The net migration loss of 44,500 citizens in the October year is a new annual record – narrowly exceeding the previous record of 44,400 in the February 2012 year.

Rising migration has prompted an upgrade to Kiwibank’s economic outlook.

Mounting migration means more demand and higher house prices, says Kiwibank chief economist Jarrod Kerr, who expects a shallow recession next year that will feel worse than migrant-inflated figures suggest.

The bank has shaved a few percentage points from its previous estimate and expects the economy to shrink over the December and March quarters, totalling a 0.2% contraction – compared to a previous estimated contraction of 0.4%.

“By the simplest of definitions, it is a ‘recession’ and one of even shorter duration and shallower magnitude,” Kerr says.

But whether or not output runs backwards, the economy is weakening under the weight of the RBNZ’s heavy hand, he says. 

The two faces of migration

The impact of surging migration is two-sided.

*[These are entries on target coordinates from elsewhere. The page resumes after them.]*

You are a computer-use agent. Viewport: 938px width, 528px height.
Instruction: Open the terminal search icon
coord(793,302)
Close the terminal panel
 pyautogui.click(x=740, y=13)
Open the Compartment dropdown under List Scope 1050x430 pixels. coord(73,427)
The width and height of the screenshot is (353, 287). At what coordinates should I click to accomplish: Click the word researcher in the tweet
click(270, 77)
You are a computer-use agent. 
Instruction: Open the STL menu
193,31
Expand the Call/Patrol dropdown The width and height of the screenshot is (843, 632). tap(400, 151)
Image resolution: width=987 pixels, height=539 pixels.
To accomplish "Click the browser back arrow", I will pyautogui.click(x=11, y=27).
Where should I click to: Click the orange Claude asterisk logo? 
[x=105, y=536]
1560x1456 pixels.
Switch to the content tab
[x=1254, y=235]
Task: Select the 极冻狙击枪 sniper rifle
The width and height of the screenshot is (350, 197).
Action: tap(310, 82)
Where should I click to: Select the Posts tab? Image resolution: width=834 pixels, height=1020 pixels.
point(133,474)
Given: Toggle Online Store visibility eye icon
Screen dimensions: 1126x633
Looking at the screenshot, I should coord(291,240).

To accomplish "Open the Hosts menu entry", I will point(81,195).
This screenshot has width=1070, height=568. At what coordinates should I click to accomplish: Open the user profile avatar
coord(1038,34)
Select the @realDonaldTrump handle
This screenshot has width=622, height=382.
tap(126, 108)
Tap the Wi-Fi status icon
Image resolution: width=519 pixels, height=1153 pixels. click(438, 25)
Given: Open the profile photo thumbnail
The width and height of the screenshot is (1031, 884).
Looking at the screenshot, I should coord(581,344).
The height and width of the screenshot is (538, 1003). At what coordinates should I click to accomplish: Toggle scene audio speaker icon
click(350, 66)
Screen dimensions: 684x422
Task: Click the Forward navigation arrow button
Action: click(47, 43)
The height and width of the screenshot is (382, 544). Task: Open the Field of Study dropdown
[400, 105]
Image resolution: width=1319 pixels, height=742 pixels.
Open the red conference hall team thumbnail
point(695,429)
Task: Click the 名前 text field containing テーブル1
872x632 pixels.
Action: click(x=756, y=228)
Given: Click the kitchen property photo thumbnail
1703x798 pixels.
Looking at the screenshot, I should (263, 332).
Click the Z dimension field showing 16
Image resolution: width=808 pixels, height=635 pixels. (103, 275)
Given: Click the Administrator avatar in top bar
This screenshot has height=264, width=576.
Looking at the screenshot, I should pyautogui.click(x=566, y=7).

On the helpful side, the influx of youthful migrant workers is expanding the labour force and dampening wage pressure, Kerr says. 

“The disinflationary force is especially strong given the tightness in the labour market to begin with. Employers were starved of workers. Businesses are more cautious than they were a year ago. But on the other side, more people means more demand. And signs of an increase in demand are surfacing.”

For this reason, Kerr says the bank has lifted its inflation outlook. Inflation has been above the RBNZ’s 1-3% target band since mid-2021. “It’s going to take some time to get back to the 2% midpoint. We’ve seen headline inflation fall from the 7.3% peak to 5.6%. And we expect it to hit ~4.8% by the end of this year.”

For inflation to fall from the 7s into the 6s, 5s and now the 4s – that’s quite a psychological shift, he says.

“But rapidly decelerating imported inflation is doing most of the leg work. Favourable base effects are still in play with last year’s spike in energy and food prices falling out of annual calculations. Cooling commodity prices are also helping to lower the cost of imports.”

Kerr says the tricky part is getting back to the 2% target midpoint. It all hinges on domestic inflation – the stickier, demand-driven kind. And with surging migration, the risks are tilted to the upside.

However, Kerr says the bank is still forecasting the return to 2%, albeit delayed, as the economy continues to cool and the labour market loosens further. “We see inflation back within the band by the second half of 2024. That’s about a quarter longer than we had previously forecast. It’s not until 2025 that we see inflation settling at 2%.”

In the meantime household budgets are being stretched. And businesses now worry more about demand for their products or services, as well as costs. On top of the rapid rise in interest rates, high rates of inflation have slashed household purchasing power and falling house prices have dented confidence and the ‘wealth effect’, he says.

Fortunately, the tight labour market has helped cushion the blow of the housing market downturn. And the surge in migration has led to an earlier-than-expected end to the correction.

House prices have fallen back to early-2021 levels, recording a 17% peak-to-trough decline. There are tentative signs of recovery; sales activity is picking up, and the number of “days to sell” reducing.

Kerr expects house prices to continue relatively modest gains of about 6%.

“The migration boom and the new government’s promise of a reversal to property rules, such as interest deductibility, the brightline test and CCCFA rules, are significant tailwinds to consider. While the surge in migration will add demand to the languishing market,  mortgage borrowers continue to face the steepest interest rates in 15 years – with risk of lifting further – and a forecast rise in unemployment.” Such headwinds will likely cap any house price gains in 2024, he says.